Pubblicata la sentenza con cui, lo scorso 15 gennaio, la Suprema Corte ha riscritto l'esito del processo sul trasferimento della filiale di Fénis dell'istituto di credito, annullando le condanne all'ex assessore e al già presidente della banca Linty.
Ego Perron con i suoi avvocati all'arrivo in Tribunale
Cronaca

La sentenza del 16 luglio 2019 della Corte d’Appello di Torino, che (come già accaduto al Tribunale di Aosta) aveva condannato l’ex assessore Ego Perron e i due ex presidenti della Banca di Credito Cooperativo Valdostana Marco Linty e Martino Cossard per induzione indebita a dare o promettere utilità? Per la Corte di Cassazione, che lo scorso 15 gennaio aveva riscritto l’esito del processo sul trasferimento della filiale di Fénis dell’istituto di credito, annullandola senza rinvio “perché il fatto non sussiste”, difettava “radicalmente nella individuazione dell’abuso induttivo”, presupposto del reato contestato agli imputati.

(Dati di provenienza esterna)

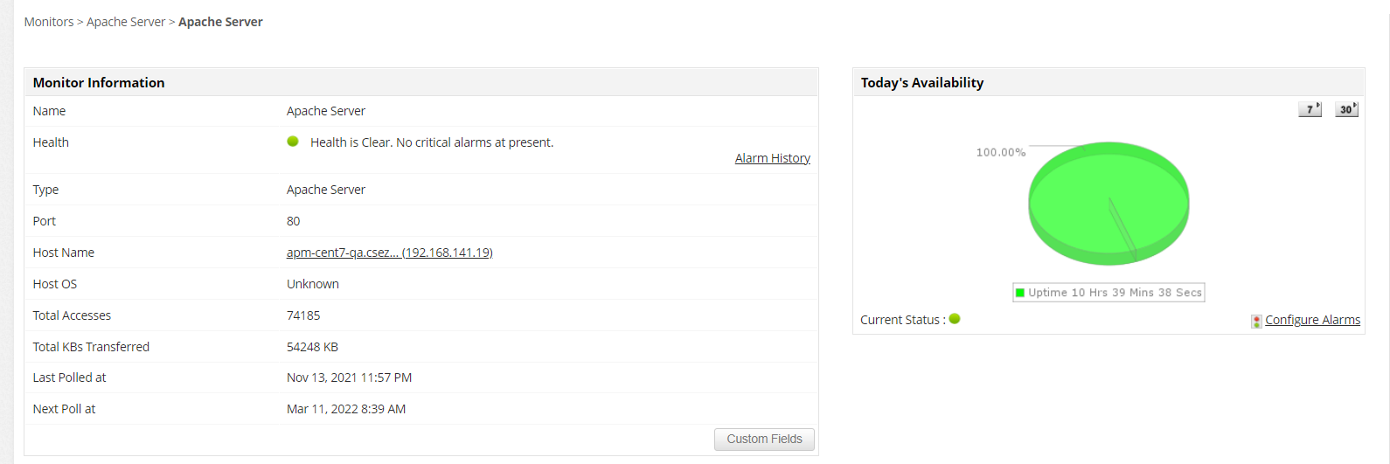Click the Current Status green indicator
This screenshot has width=1390, height=464.
coord(955,319)
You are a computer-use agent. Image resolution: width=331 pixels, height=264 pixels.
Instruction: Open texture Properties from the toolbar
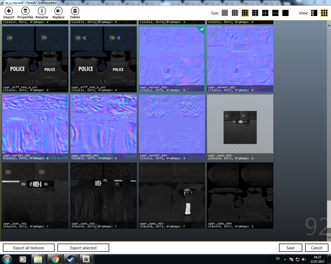(25, 11)
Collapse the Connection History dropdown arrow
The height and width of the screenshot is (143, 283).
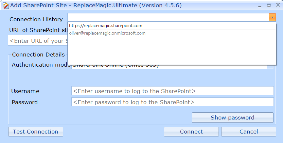(x=272, y=18)
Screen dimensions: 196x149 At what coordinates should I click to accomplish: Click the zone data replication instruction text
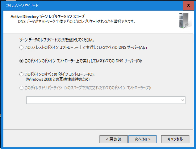pyautogui.click(x=57, y=40)
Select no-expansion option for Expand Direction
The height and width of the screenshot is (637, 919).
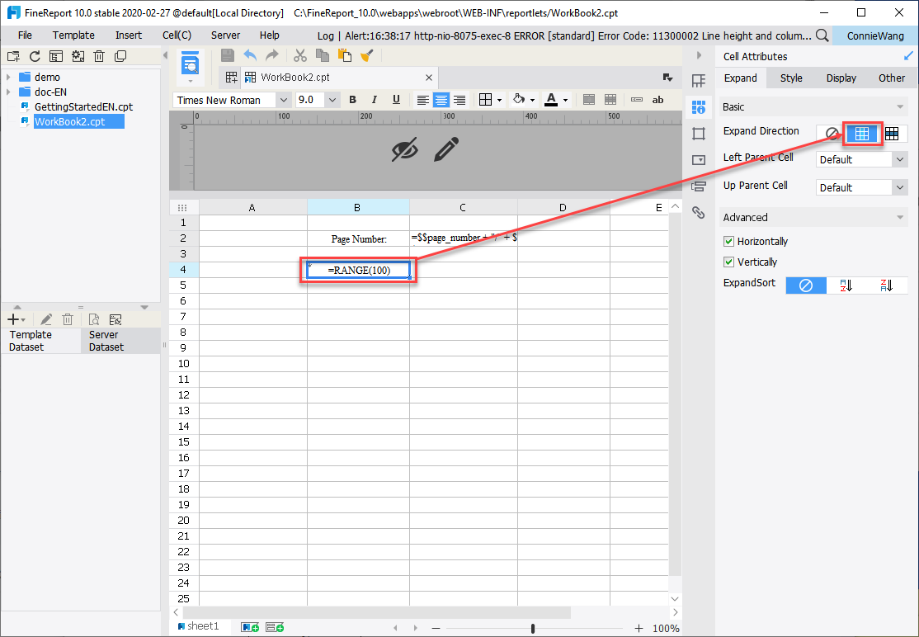click(832, 133)
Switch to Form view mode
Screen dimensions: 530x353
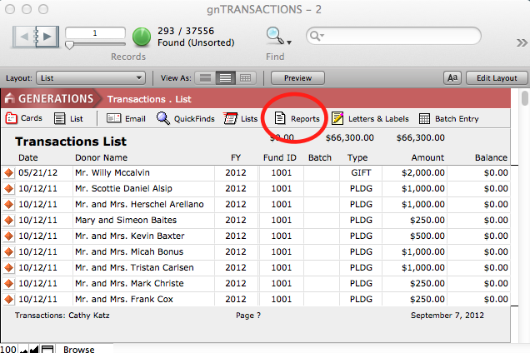coord(203,77)
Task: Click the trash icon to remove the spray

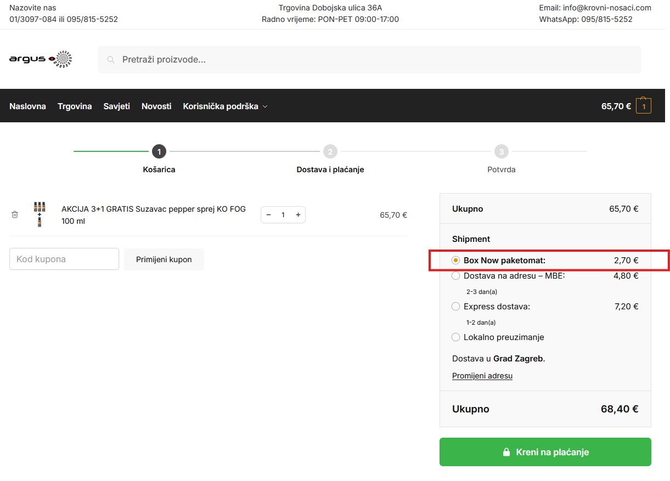Action: (14, 214)
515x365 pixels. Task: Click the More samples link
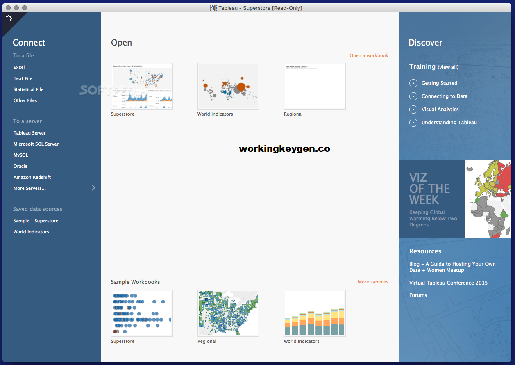click(x=373, y=282)
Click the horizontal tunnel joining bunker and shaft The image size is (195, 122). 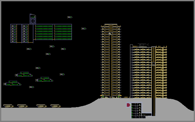tap(147, 115)
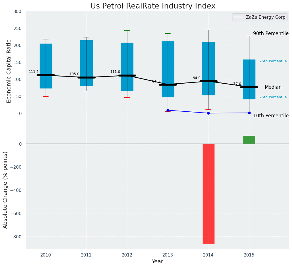Click the 111.5 median value label

click(x=34, y=72)
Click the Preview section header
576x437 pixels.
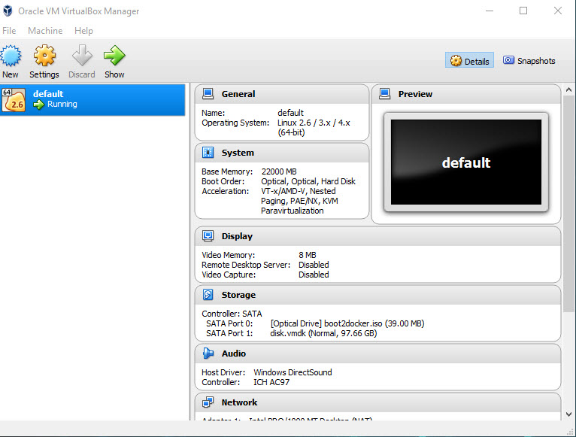click(x=415, y=94)
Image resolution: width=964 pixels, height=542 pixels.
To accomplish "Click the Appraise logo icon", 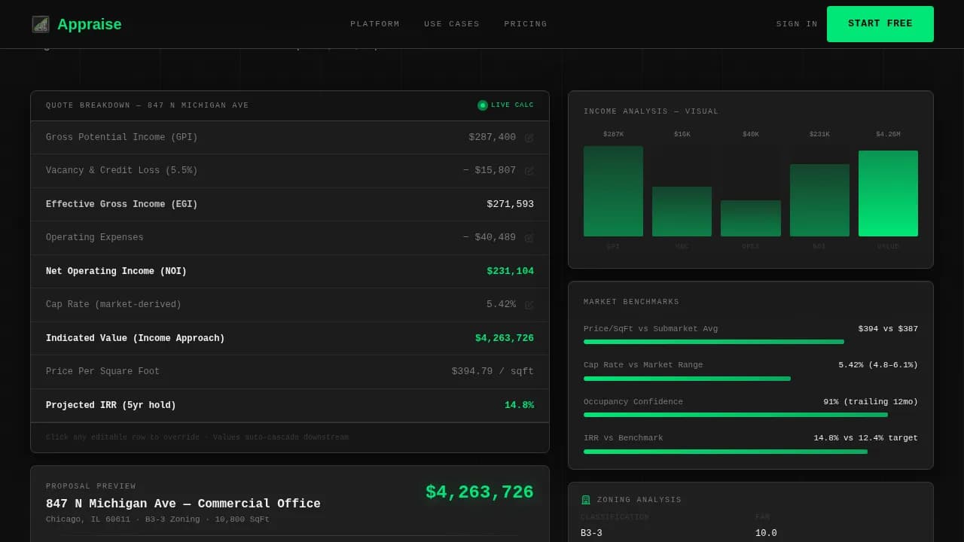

Lo si legge nella sentenza della sesta sezione penale della Suprema Corte, pubblicata in questi giorni. Ad impugnare il verdetto di secondo grado erano stati solo Perron e Linty (dopo essersi visti infliggere, rispettivamente, un anno ed otto mesi e sei mesi di reclusione, entrambi con sospensione condizionale), con lo stesso divenuto quindi definitivo per Cossard. L’inchiesta della Procura di Aosta e dai Carabinieri riguardava il progetto di spostare la filiale da una sede di proprietà della Banca a locali dell’allora Assessore regionale alle finanze, in affitto.

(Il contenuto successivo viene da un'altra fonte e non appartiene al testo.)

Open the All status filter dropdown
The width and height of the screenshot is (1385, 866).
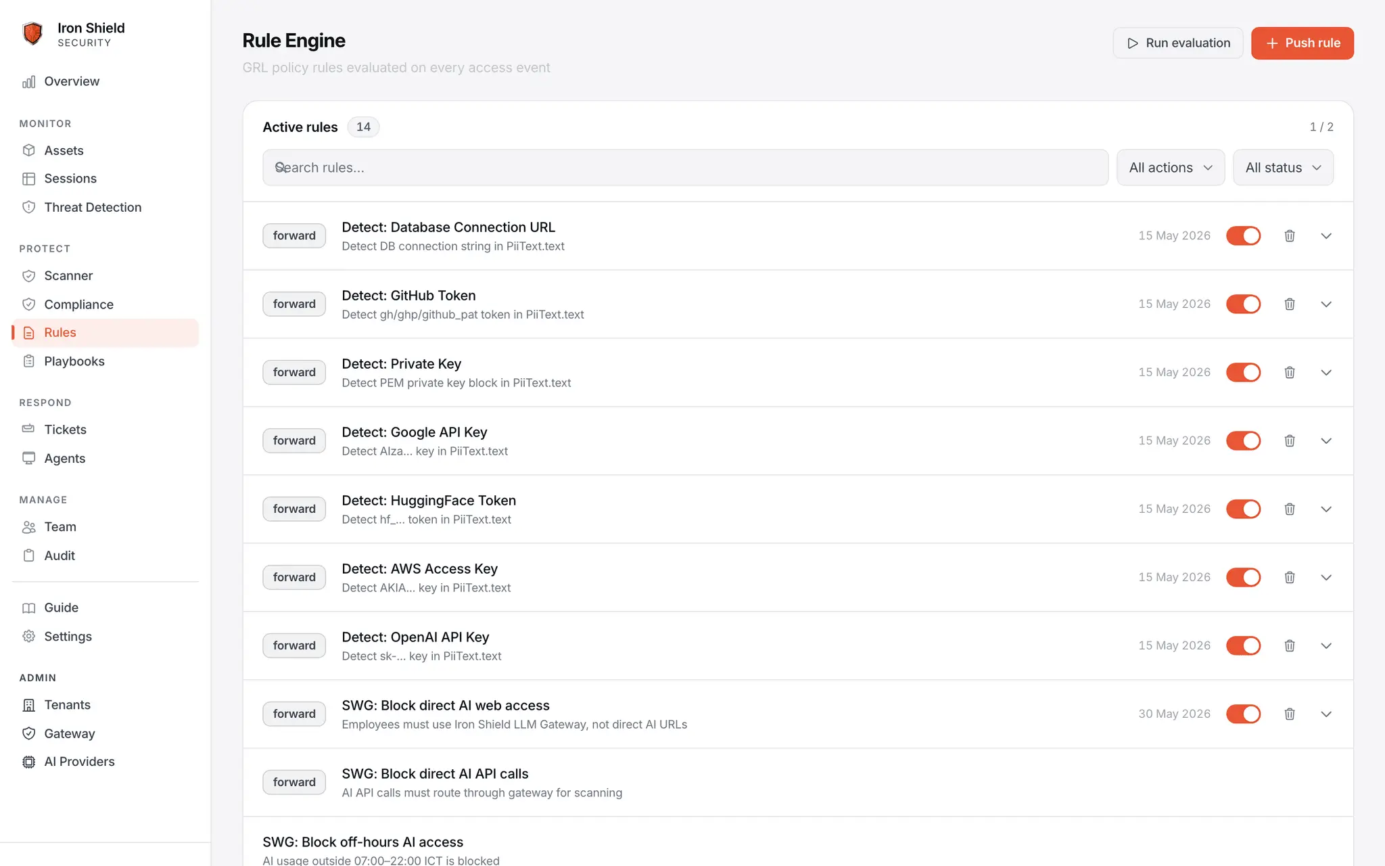[1283, 168]
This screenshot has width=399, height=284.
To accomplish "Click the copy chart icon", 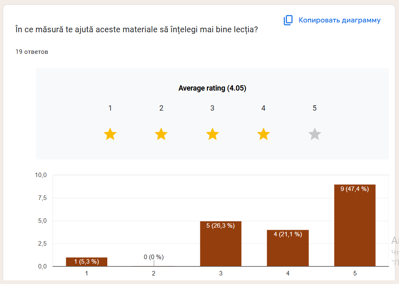I will pyautogui.click(x=288, y=20).
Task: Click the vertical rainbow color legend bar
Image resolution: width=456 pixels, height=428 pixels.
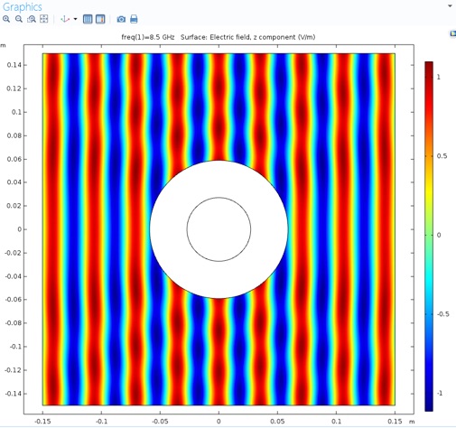Action: pos(429,237)
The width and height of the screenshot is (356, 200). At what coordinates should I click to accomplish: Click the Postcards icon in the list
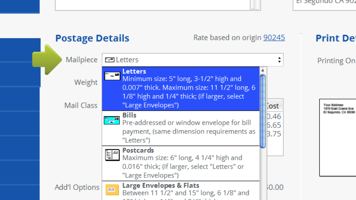coord(112,155)
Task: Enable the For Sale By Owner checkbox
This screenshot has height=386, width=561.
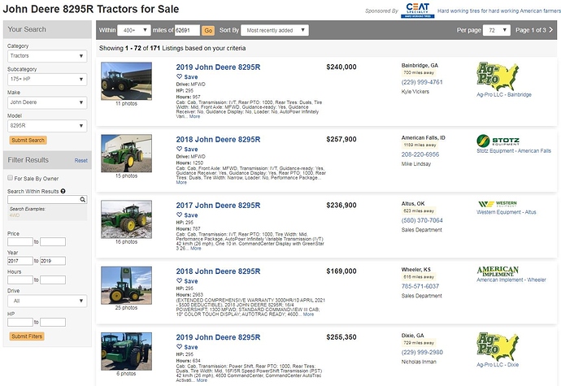Action: [10, 177]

Secondo la tesi d’accusa, Perron, con l’obiettivo di ottenere un contratto di locazione per l’immobile (poi annullato per un vincolo d’uso dello stabile), si prodigò per far rieleggere i co-imputati negli organi sociali della banca, in vista dell’assemblea dei soci, nella primavera del 2015. Per la Corte di Cassazione, i magistrati di Torino avevano “escluso che la ‘forza contrattuale’ del Perron gli provenisse dalla posizione esponenziale rivestita nell’ambito dell’Union Valdôtaine, valorizzando invece” il suo ruolo “quale componente della Giunta regionale”.

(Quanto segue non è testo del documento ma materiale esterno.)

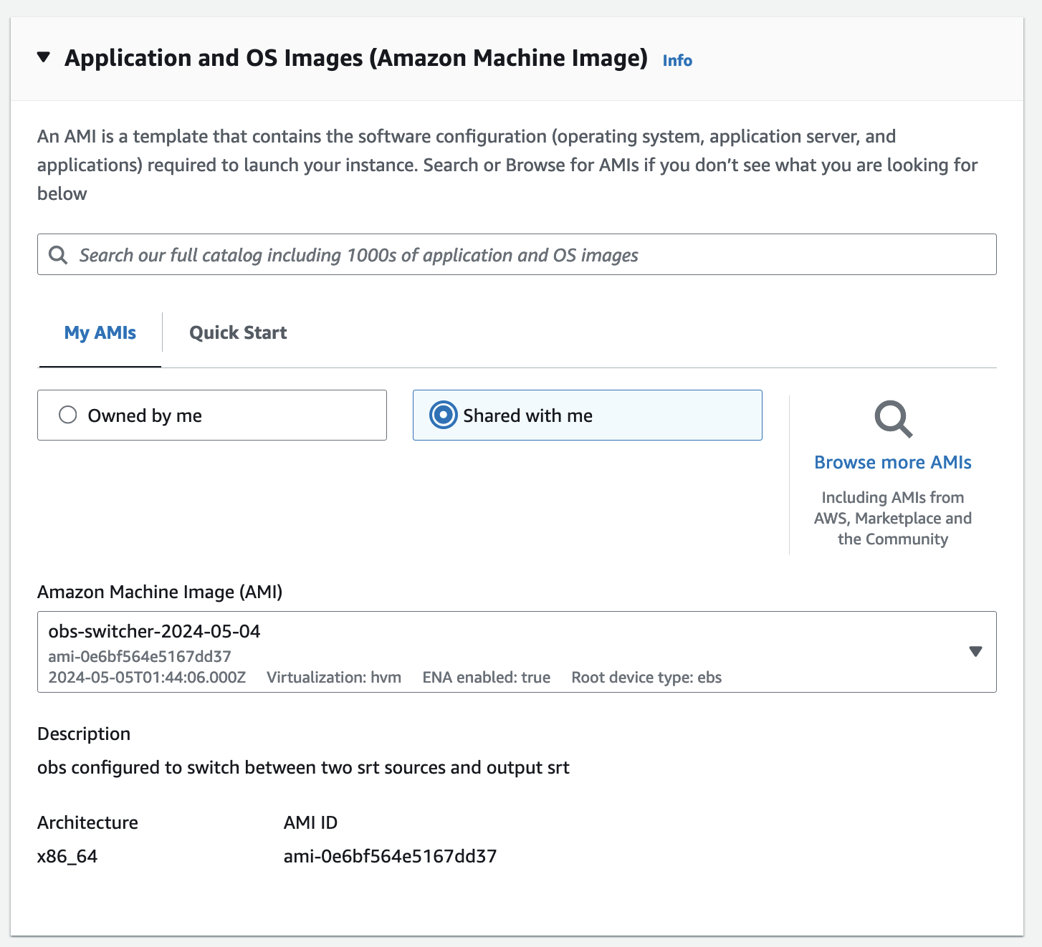This screenshot has width=1042, height=947.
Task: Click the Amazon Machine Image (AMI) field label
Action: click(x=160, y=592)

In particolare, “in relazione alla funzione di vigilanza regionale sulla banca ed al suo potere di proporre un proprio candidato alle elezioni per la nomina di un consigliere e di un membro del collegio sindacale dello stesso istituto”. “Senonché di tale aspetto, posto a fondamento della potenza prevaricatrice del Perron – scrive ancora la Cassazione – non solo non v’è traccia nella accusa formulata dal pubblico ministero, ma risulta anzi sganciato da qualsiasi concreto supporto probatorio riferibile alla vicenda in esame”.

Manca, in sostanza, “la prova dell’abuso della qualità da parte del Perron”. La Suprema Corte osserva poi, “per completezza”, che “l’affermazione della sussistenza stessa di una condotta induttiva” risulta “del pari fondata su un ragionamento probatorio fragile, sulla deduzione (indimostrata) che la prova delle pressioni antecedenti la stipula” del contratto di locazione “si ricaverebbe dalle pressioni successive relative al superamento dei problemi riguardanti il vincolo di destinazione dell’immobile locato”.

Però, è il ragionamento degli ermellini, tale argomento “appare in realtà utilizzato per dare una definitiva connotazione alle ritenute anomalie che avrebbero preceduto la stipula del contratto di affitto, la cui valenza indiziante dell’ipotizzato abuso” si “esaurisce nel ricondurle alla realizzazione degli interessi del ‘potente assessore’in posizione di maggiore forza contrattuale”. La carenza di individuazione dell’abuso induttivo, agli occhi della Cassazione, è tale da assorbire “ogni altra questione” sollevata dai due ricorrenti (Perron era difeso dagli avvocati Andrea Bartolino e Fabio Fantini e Linty dal legale Enrico Grosso) e imporre l’annullamento senza rinvio della sentenza d’appello.